[WIP][SYCL][HostTask] Optimize blocked users tracking
This commit partially addresses a performance issue observed when submitting consecutive host tasks to an in-order queue without explicit wait(). The execution time of each host task was found to increase significantly as the number of submissions grew:
https://github.com/intel/llvm/issues/18500.
The major cause was identified as the unnecessary tracking of indirect blocking dependencies in MBlockedUsers. Previously, all direct and indirect blocking relations between enqueued commands were tracked, causing a siginificant increase in notification time upon task completion. For example, in a sequence of tasks A, B, C, D, A.MBlockedUsers would redundantly include {C, D}, even though these tasks are already blocked by B.

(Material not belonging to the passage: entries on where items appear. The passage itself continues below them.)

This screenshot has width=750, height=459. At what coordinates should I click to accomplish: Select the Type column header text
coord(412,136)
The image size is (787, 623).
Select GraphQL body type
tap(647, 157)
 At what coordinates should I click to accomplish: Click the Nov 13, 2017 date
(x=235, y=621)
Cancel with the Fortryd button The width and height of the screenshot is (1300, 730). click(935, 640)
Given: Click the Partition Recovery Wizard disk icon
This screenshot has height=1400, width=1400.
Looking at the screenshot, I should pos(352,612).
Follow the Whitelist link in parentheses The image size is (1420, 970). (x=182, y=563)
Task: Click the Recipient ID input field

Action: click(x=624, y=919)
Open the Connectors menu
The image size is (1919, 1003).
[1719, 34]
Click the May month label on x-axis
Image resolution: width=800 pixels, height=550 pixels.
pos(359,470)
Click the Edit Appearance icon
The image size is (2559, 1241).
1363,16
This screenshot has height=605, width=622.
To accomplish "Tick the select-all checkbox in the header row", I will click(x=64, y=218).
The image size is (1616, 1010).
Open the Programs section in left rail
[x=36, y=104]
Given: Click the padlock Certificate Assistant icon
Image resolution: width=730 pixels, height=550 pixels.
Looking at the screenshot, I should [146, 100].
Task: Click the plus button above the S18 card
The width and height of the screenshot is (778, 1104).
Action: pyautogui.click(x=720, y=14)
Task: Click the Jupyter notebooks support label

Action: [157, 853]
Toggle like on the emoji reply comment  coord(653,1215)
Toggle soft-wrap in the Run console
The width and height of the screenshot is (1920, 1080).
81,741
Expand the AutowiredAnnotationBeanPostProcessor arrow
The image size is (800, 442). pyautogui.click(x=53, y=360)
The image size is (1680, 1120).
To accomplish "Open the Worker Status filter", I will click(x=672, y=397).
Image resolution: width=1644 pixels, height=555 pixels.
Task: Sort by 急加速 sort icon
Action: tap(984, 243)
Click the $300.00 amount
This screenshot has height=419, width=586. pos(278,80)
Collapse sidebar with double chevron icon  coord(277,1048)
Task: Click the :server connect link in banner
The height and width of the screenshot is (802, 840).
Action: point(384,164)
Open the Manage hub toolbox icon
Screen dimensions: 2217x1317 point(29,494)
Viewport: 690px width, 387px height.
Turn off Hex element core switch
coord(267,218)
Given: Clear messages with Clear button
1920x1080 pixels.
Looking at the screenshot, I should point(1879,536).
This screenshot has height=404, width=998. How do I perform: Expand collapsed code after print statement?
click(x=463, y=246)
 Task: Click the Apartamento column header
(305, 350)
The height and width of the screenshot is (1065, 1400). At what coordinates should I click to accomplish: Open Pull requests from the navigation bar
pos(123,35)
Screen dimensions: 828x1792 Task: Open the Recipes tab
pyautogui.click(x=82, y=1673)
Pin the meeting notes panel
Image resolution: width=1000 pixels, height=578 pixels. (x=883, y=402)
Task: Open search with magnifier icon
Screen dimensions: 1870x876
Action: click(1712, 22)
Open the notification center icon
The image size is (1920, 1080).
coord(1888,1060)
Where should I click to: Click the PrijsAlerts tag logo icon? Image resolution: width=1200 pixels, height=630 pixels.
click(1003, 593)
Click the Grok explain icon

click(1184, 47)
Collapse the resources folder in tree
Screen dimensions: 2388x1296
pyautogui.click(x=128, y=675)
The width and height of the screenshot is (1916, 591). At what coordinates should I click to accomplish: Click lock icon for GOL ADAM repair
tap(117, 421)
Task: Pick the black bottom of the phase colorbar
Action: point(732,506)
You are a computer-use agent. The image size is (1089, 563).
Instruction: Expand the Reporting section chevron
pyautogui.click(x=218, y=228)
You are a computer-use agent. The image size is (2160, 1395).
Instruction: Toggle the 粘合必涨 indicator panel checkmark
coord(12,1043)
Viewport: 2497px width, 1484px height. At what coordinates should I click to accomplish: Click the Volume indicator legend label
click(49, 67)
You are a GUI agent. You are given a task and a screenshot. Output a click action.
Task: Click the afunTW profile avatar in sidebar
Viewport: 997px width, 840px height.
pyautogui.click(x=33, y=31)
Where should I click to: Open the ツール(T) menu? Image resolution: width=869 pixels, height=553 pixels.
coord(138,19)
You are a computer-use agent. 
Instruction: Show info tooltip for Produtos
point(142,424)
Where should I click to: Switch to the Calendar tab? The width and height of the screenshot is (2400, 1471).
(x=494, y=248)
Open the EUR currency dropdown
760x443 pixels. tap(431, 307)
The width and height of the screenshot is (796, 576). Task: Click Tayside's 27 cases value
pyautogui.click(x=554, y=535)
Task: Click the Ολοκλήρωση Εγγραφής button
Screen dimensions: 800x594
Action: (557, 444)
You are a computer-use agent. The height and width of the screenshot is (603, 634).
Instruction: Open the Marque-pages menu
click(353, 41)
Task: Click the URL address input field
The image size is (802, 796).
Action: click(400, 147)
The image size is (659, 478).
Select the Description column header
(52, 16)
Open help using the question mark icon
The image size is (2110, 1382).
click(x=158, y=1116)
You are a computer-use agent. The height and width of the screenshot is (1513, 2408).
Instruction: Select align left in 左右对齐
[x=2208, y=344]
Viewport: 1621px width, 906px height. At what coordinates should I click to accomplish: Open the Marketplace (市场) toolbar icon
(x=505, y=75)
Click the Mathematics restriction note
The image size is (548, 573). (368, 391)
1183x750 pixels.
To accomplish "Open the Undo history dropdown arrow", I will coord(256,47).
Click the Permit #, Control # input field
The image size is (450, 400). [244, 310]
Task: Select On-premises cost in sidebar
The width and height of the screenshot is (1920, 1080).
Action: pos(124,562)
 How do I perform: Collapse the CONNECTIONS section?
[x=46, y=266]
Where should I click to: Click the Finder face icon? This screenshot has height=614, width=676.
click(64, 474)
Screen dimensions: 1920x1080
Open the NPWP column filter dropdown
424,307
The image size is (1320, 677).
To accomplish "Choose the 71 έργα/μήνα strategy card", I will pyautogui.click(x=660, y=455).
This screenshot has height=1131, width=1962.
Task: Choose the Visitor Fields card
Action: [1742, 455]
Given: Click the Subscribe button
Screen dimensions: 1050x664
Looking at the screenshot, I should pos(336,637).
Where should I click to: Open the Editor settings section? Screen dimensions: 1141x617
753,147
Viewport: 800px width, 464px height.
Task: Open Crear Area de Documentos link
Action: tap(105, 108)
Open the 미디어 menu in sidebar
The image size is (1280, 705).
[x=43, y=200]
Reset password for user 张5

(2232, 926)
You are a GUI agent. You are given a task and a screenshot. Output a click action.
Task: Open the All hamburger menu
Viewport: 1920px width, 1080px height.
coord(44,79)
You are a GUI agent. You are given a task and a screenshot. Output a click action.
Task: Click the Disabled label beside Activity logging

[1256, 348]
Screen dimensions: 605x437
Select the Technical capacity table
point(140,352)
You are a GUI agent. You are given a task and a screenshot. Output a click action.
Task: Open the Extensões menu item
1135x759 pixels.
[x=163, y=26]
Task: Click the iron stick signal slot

To resolve this, the enqueueCommand function was enhanced to include a TrackBlockedUser flag during recursion enqueueing. This change prevents excessive growth in the size of Cmd->MBlockedUsers in long dependency chains by only tracking the host task immediate dominator in the dependency tree, thereby reducing notification time upon command completion.
@Nuullll hi, it seems incorrect. The reason why we track non direct blocked users is that host task enqueues blocked users on its completion and if we have: HT1 K2 depending on HT1 K3 depending on K2 (and implicitly depending on HT1)
then first enqueue of K2 and K3 is failed if HT1 is not completed. In this case if we enqueue only direct dependency K2 on host task completion - there is nobody to enqueue K3.
This PR seems to be causing build hangs, please fix before rerunning :)